There are three distinctive sections to this to this 10,300 foot peak called Mount Agung. The first part of the climb is through dense jungle. The route does not switch back and forth; it extends straight up the face of the mountain. This leaves you not only trekking, but actually climbing up and over steep crumbling ledges. With a flash light in one hand, you make sure the tree roots you are grabbing as holds are not snakes or the large black spiders you saw hiding under your bed an hour ago.
As the trees start spreading out, another environment begins to emerge. The guide stops for a water break and carves everyone a huge walking stick with his machete. As you begin to travel above the timberline, the air gets thin and cold and the ground turns into volcanic gravel. With every step you take, your foot slips deep into the gravel and sinks partially back down the mountain. It is like climbing up an endless sand dune, with large volcanic rocks in your shoes, and volcanic dust clouds like deathly auras around your body. You just wince and try to believe in the Hindu blessings that catalyzed the whole trip. After about two hours of this you reach your final and most dangerous trial.
Barren, windswept, volcanic lava, this summit section is so steep that most of the time you are scrambling on all fours like a monkey. It is still pitch dark, but your survival instincts alert you to the fact that a slip on this section of the mountain would be a certain broken limb, or worse. It starts to get cold, and your sweat drenched beach clothes only make it worse in the harsh summit gales. You start thinking about your family and your nice warm couch.
Then a certain excitement starts to build within you. The ground is so steep that you know the summit can not be far, and at this point the delirium from climbing for five hours on no sleep is starting to take effect.

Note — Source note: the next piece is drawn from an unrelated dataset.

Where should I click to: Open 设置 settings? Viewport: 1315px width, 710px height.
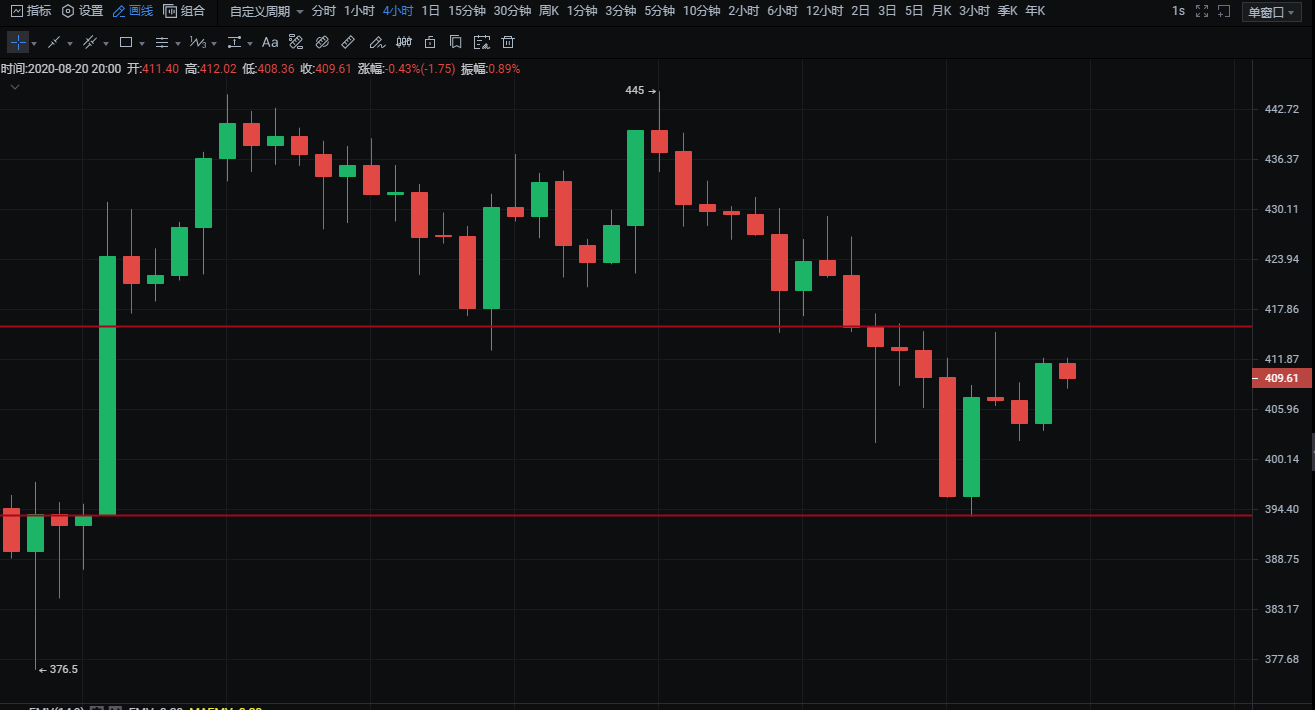[x=82, y=11]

You realize that you are actually going to make it; you will conquer a ten thousand foot mountain. With adrenaline pumping, you scurry up the last few feet, and reach the summit, still in complete darkness. You can see the distant lights of Kuta and the stars feel close enough to grasp– a true sense of victory.
You can see the whole island and the surrounding ocean, as the black turns to blue, the volcanic crater on the top is revealed. Coveting any available warmth, everyone is huddled together watching the blues turn purple then deep red, orange, and yellow. The odyssey that brought you here seems distant as the rising sun yields the clouds now far below you. The whole sunrise takes about twenty minutes, and after its completion you come to the painful realization that you are more tired than you have ever been. You are freezing, sore and weak, and on the top of a 10,000 foot active volcano.

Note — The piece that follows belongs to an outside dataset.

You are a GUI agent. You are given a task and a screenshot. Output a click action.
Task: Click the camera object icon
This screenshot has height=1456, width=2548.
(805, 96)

The trip down is ridiculously hard. The summit section that you scrambled up on hands and knees now requires you to walk down leaning backwards at such an absurd angle that you mimic a limbo dancer. Your water is running low and food is a long lost memory, but you push downwards into the avalanching ash, and through the now monkey infested jungle.
The jungle is a lot more comforting during the day. There are brilliant red ferns, and towering trees and vines. The urge to lie down and nap in the foliage becomes the dominating thought in your mind, but you know you must keep up with the guide who simply runs down the mountain without a backward glance. After thinking repetitively that you are finished, that this next step will be your last, the thirteen hour ordeal comes to an end, and you have reached the top of the Hindu temple in which you paid respects to the mountain. One last journey down two thousand steps and you are done.